##### Exercise inputs
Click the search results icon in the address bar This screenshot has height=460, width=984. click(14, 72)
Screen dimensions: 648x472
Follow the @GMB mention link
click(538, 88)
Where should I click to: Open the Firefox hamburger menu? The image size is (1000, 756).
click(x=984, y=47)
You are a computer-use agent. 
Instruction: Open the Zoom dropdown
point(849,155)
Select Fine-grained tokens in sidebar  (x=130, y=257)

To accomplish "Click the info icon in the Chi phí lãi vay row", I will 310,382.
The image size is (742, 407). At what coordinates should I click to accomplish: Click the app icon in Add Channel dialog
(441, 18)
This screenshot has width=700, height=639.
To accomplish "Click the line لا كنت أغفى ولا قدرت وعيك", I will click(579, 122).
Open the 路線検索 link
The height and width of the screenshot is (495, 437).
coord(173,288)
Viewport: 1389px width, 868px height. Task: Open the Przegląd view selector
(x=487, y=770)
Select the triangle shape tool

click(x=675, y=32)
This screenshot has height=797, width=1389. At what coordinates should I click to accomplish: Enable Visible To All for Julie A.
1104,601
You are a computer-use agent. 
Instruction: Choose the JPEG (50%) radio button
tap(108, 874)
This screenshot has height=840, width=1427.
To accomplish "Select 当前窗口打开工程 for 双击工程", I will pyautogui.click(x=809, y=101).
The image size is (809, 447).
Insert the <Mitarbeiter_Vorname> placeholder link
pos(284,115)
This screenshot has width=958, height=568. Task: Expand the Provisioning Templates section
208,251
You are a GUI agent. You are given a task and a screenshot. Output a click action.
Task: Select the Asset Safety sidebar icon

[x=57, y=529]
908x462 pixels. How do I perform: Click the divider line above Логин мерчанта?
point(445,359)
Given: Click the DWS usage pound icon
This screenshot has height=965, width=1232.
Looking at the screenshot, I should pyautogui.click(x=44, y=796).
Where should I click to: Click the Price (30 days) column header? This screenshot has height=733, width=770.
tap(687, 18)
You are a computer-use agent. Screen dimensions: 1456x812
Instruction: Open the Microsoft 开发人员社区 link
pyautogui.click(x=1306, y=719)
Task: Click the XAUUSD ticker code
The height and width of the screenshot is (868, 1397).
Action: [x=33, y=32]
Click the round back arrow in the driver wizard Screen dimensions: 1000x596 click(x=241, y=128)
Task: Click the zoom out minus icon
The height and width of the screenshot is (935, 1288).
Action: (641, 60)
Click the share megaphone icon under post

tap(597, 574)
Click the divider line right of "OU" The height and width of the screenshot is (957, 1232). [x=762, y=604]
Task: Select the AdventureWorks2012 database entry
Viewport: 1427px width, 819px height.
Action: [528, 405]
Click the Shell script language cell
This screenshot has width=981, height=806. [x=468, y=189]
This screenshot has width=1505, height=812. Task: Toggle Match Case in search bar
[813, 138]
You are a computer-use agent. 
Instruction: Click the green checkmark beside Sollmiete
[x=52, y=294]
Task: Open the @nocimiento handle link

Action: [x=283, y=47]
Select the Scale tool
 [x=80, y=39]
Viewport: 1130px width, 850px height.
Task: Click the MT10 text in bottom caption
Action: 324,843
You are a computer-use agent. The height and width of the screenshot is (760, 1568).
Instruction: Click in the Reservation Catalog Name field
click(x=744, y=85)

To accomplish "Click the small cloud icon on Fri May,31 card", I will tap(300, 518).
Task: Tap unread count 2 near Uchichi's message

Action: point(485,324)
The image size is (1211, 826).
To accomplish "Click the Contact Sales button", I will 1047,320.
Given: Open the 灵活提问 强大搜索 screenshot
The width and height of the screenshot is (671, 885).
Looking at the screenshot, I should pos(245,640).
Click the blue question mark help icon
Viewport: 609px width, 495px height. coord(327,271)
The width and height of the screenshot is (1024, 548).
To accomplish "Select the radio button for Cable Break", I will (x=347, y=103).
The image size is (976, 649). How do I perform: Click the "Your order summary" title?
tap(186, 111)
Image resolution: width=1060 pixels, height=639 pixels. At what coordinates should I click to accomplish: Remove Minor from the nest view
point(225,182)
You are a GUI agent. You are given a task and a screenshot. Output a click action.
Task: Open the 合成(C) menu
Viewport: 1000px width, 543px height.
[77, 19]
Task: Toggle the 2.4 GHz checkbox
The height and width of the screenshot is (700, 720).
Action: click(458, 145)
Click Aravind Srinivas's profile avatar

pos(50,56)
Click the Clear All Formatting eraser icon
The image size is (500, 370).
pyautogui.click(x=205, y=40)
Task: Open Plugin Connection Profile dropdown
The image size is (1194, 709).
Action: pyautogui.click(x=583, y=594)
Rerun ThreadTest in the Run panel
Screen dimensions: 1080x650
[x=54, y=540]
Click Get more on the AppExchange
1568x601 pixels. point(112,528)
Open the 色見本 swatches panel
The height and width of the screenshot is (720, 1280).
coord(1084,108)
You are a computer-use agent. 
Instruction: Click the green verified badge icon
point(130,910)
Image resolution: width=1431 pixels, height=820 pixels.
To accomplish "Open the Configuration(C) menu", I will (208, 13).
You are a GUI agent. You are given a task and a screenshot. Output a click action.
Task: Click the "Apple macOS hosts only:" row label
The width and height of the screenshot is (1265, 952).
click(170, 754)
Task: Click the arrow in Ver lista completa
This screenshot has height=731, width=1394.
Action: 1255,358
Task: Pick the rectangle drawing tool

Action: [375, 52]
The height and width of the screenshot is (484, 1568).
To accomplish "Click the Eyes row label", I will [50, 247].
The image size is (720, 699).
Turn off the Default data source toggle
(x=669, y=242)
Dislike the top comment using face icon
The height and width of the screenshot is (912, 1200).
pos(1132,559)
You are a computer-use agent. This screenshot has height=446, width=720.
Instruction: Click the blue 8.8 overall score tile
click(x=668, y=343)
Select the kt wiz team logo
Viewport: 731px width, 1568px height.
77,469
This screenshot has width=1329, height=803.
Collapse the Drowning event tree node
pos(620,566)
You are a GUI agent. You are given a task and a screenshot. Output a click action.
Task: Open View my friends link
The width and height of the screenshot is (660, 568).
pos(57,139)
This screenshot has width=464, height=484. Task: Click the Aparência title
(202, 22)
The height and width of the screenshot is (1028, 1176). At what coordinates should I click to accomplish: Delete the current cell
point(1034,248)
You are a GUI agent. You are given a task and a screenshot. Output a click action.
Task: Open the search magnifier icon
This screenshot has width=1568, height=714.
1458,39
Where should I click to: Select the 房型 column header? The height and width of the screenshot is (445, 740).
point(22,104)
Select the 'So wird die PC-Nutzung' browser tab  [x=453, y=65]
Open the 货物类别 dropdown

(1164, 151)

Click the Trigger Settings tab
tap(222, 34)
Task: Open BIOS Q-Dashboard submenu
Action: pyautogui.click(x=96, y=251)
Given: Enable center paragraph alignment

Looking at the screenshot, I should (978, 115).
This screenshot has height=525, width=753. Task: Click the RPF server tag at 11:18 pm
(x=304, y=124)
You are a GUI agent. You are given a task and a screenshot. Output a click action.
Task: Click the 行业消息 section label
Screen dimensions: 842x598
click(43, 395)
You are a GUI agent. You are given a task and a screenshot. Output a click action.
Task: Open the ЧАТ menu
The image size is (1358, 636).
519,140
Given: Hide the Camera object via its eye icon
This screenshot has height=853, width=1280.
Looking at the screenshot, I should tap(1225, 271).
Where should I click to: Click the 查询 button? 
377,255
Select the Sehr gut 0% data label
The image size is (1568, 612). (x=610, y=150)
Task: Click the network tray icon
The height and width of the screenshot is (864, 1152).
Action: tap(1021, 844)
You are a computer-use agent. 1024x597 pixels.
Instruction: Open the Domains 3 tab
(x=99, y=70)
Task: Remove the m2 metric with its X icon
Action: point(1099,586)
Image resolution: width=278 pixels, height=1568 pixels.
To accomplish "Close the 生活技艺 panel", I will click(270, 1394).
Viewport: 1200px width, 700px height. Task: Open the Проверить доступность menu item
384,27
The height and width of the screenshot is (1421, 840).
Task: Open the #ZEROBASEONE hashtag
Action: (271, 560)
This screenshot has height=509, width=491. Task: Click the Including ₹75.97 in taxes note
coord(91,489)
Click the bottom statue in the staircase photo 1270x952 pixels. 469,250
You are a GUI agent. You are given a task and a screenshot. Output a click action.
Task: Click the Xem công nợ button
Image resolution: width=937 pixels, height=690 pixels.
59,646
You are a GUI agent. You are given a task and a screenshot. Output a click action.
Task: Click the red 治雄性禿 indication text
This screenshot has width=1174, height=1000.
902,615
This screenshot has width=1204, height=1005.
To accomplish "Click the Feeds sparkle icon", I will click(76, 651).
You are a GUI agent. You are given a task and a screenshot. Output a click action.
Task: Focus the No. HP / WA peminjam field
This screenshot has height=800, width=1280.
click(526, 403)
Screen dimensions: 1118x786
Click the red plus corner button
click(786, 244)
##########
• _What you are asked to do_:
Determine how many lines in the entries above contain the word "arrow", and respond with the number alone.

• _Task solution_:
2